__Text for analysis__
== Segment start ==
Vocola: Part 2 – Group Healing, Abilities, and Multiple Characters

In Part I of the Vocola series, I demonstrated several syntax features useful for creating flexible macros: alternative words, optional words, and variables. In a couple of examples, we looked at spellcasting macros that, while effective, would be difficult to maintain. In this post, I’m going to show you my latest iteration of how I am able to manage my many different abilities with minimal effort.

The key to the system I recently settled upon is recognizing that you have 3 distinct types of abilities:

Helpful, Targeted Spells

Obviously, as a Restoration Druid, my very first priority was to ensure that I could heal. Most of these spells fall under the “helpful, targeted” category above, and my array of these abilities looks like this:

<targeted_help> := 
	  Bloom = Lifebloom
	| Rejuve = Rejuvenation
	| Heal = "Healing Touch"
	| Grow = Regrowth
	| Mend = Swiftmend
	| Wild Growth
	| Shield = Ironbark
	| Cure = "Nature's Cure"
	| [Star] Surge = "Star Surge"
	| Rebirth
	| Resurrect
	| Enervate = Innervate;

And the two commands that reference this array are written as:

<number> := 1..99; 
<targeted_help> <friend> = "/use [@$2] $1"{Enter};
<targeted_help> [<number>] = When($2, "/use [@party$2,help] $1", "/use [@mouseover,help][@target,help][@player] $1"){Enter};

The first command allows me to heal any “friend” whose name I declared within the <friend> variable. The second command uses the When() function to do one of two things:

  • If a number is specified — ex. Bloom 2 — it will output the in-game macro “/use [party2] Lifebloom”.
== Segment end ==
__Given material__
== Segment start ==
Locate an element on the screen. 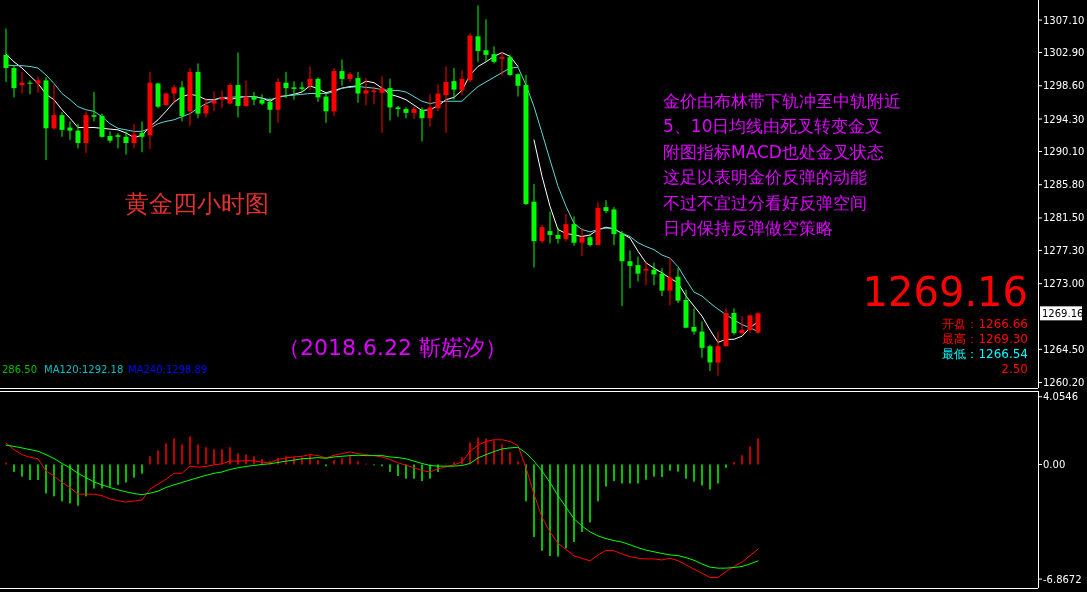 This screenshot has height=592, width=1087. annotation: MA240:1298.89 is located at coordinates (168, 370).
== Segment end ==
__Aim of the task__
Swap "macros" for "scripts" in the passage of the Vocola post starting at "In Part I of" and ending at "with minimal effort.", and write out that passage.

__Task solution__
In Part I of the Vocola series, I demonstrated several syntax features useful for creating flexible scripts: alternative words, optional words, and variables. In a couple of examples, we looked at spellcasting scripts that, while effective, would be difficult to maintain. In this post, I’m going to show you my latest iteration of how I am able to manage my many different abilities with minimal effort.